In some embodiments, an alert event root cause recommendation method may be implemented as a computer program tangibly embodied on a computer-readable storage medium, such as storage unit 18. In some embodiments, part or all of the computer program may be loaded and/or installed onto the electronic device 10 via the ROM 12 and/or the communication unit 19. When the computer program is loaded into RAM 13 and executed by processor 11, one or more steps of a method of alert event root recommendation described above may be performed. Alternatively, in other embodiments, the processor 11 may be configured to perform an alarm event root cause recommendation method in any other suitable manner (e.g., by means of firmware).
Various implementations of the systems and techniques described here above may be implemented in digital electronic circuitry, integrated circuit systems, field Programmable Gate Arrays (FPGAs), application Specific Integrated Circuits (ASICs), application Specific Standard Products (ASSPs), systems On Chip (SOCs), load programmable logic devices (CPLDs), computer hardware, firmware, software, and/or combinations thereof. These various embodiments may include: implemented in one or more computer programs, the one or more computer programs may be executed and/or interpreted on a programmable system including at least one programmable processor, which may be a special purpose or general-purpose programmable processor, that may receive data and instructions from, and transmit data and instructions to, a storage system, at least one input device, and at least one output device.
A computer program for carrying out methods of the present invention may be written in any combination of one or more programming languages. These computer programs may be provided to a processor of a general purpose computer, special purpose computer, or other programmable data processing apparatus, such that the computer programs, when executed by the processor, cause the functions/acts specified in the flowchart and/or block diagram block or blocks to be implemented. The computer program may execute entirely on the machine, partly on the machine, as a stand-alone software package, partly on the machine and partly on a remote machine or entirely on the remote machine or server.
In the context of the present invention, a computer-readable storage medium may be a tangible medium that can contain, or store a computer program for use by or in connection with an instruction execution system, apparatus, or device. The computer readable storage medium may include, but is not limited to, an electronic, magnetic, optical, electromagnetic, infrared, or semiconductor system, apparatus, or device, or any suitable combination of the foregoing. Alternatively, the computer readable storage medium may be a machine readable signal medium. More specific examples of a machine-readable storage medium would include an electrical connection based on one or more wires, a portable computer diskette, a hard disk, a Random Access Memory (RAM), a read-only memory (ROM), an erasable programmable read-only memory (EPROM or flash memory), an optical fiber, a portable compact disc read-only memory (CD-ROM), an optical storage device, a magnetic storage device, or any suitable combination of the foregoing.
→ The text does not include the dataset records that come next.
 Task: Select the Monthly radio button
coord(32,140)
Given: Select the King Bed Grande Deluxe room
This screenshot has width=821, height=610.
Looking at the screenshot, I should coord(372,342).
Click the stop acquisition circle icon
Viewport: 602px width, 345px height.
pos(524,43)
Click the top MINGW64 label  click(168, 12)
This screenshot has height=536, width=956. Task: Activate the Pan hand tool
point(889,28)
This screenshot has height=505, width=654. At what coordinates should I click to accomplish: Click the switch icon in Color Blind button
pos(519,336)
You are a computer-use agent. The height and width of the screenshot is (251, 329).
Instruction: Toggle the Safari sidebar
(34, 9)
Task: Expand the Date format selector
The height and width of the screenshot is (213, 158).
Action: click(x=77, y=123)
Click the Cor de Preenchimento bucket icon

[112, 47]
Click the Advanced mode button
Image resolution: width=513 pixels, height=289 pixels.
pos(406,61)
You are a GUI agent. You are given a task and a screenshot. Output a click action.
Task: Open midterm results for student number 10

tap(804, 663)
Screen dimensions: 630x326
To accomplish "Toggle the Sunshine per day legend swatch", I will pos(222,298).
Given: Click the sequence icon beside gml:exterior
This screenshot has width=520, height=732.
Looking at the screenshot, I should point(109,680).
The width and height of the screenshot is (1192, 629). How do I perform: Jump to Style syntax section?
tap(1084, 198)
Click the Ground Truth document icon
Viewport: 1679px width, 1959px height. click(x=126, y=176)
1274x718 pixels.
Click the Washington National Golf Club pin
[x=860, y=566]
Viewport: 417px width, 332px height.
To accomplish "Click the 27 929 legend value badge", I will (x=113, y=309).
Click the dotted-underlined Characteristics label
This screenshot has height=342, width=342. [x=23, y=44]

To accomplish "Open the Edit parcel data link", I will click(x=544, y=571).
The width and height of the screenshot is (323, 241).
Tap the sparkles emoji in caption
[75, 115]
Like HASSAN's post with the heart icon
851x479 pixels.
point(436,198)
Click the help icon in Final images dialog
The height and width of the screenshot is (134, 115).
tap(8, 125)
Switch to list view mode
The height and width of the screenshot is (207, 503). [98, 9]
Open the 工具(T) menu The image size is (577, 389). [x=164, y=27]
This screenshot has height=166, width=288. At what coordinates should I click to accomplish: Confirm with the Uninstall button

To provide for interaction with a user, the systems and techniques described here can be implemented on an electronic device having: a display device (e.g., a CRT (cathode ray tube) or LCD (liquid crystal display) monitor) for displaying information to a user; and a keyboard and a pointing device (e.g., a mouse or a trackball) through which a user can provide input to the electronic device. Other kinds of devices may also be used to provide for interaction with a user; for example, feedback provided to the user may be any form of sensory feedback (e.g., visual feedback, auditory feedback, or tactile feedback); and input from the user may be received in any form, including acoustic input, speech input, or tactile input.
The systems and techniques described here can be implemented in a computing system that includes a background component (e.g., as a data server), or that includes a middleware component (e.g., an application server), or that includes a front-end component (e.g., a user computer having a graphical user interface or a web browser through which a user can interact with an implementation of the systems and techniques described here), or any combination of such background, middleware, or front-end components. The components of the system can be interconnected by any form or medium of digital data communication (e.g., a communication network). Examples of communication networks include: local Area Networks (LANs), wide Area Networks (WANs), blockchain networks, and the internet.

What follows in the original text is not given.